An All Party Parliamentary Group (APPG) has said the UK should widen its open banking model to speed up growth of FinTech as the part of a wider ‘big bang in financial services.
A report by the Challenger Banking APPG has detailed that while the UK has seen a wide range of new digital challengers enter the market to take on traditional high street giants recently, competition is still being stifled by ‘regulatory intransigence’.
The APPG has called on the UK government to start a new ‘big bang’, imitating the deregulation of the financial markets in the 1980s.
The group has said that by eliminating the shackles from FinTechs, the government will be able to make strides in levelling-up the country by reducing economic imbalances between different parts of the country.

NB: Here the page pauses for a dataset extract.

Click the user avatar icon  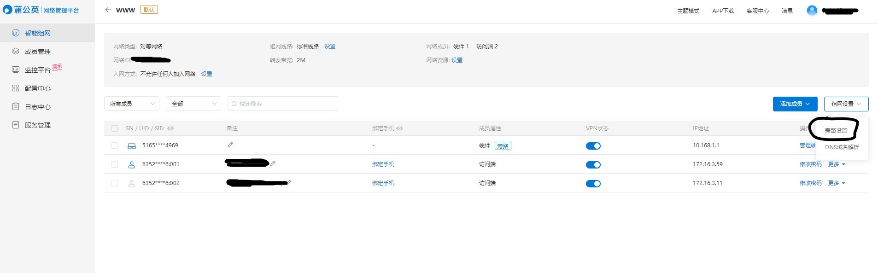point(812,11)
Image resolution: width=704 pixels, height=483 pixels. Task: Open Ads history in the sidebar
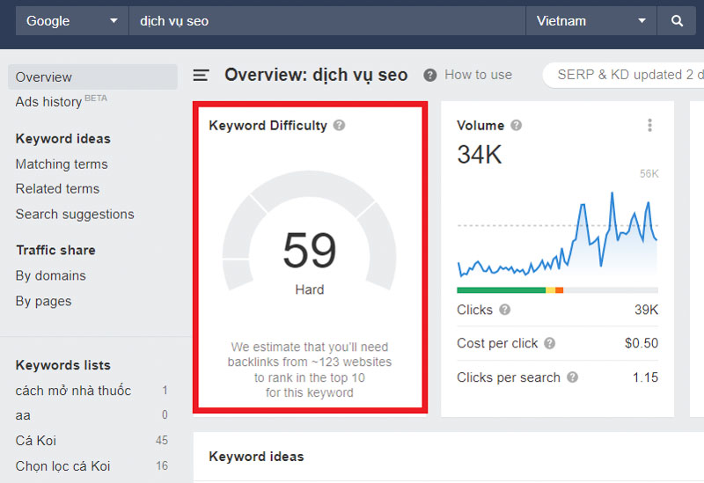click(49, 102)

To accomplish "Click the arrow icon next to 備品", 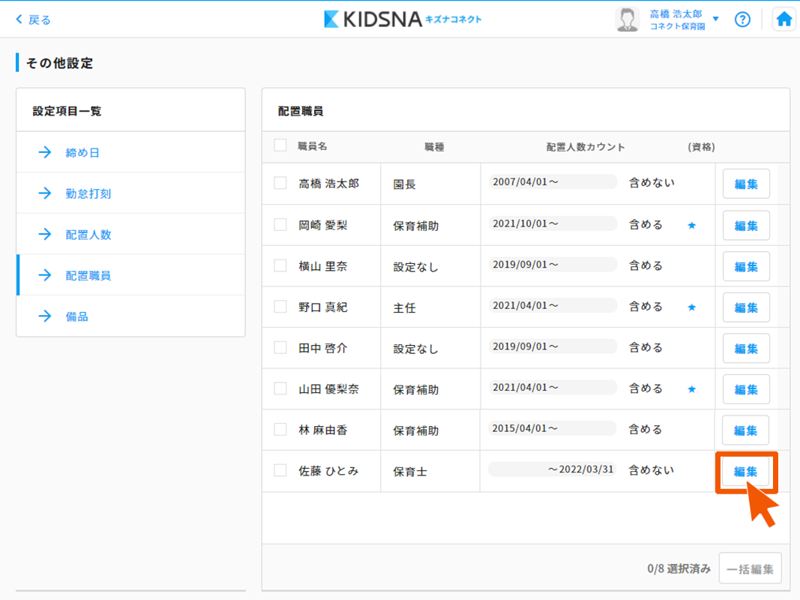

The APPG said, “It is time for a new Big Bang to break the restrictive regulatory practices which enshrine the dominance and market share of the big five banks.”
Such recommendations produced by the report including calling for more to be done to allow open banking to offer a view of each person’s financial situation.
Furthermore, the report called on regulator’s to establish a Financial Services Compensation Scheme-style system for FinTechs, offering consumers access where their money is not currently protecting by the existing FSCS model.
Banks should also be mandated to offer their branches to challengers before closing them, with the government providing incentives to these challengers to open branches. In addition, financial education was recommended to be a stand-alone curriculum item at both primary and secondary school level.
Chair of the Challenger Banks and Building Societes APPG Karen Bradley MP said, “Levelling-up is a key Government priority and the current cost of living crisis only serves to reemphasise how important it is. Financial Services providers can play a big role, but overly cautious regulation is holding them back.
“Regulators fear of failure means many are forced to operate with one hand tied behind their back and this doesn’t have to be the case.”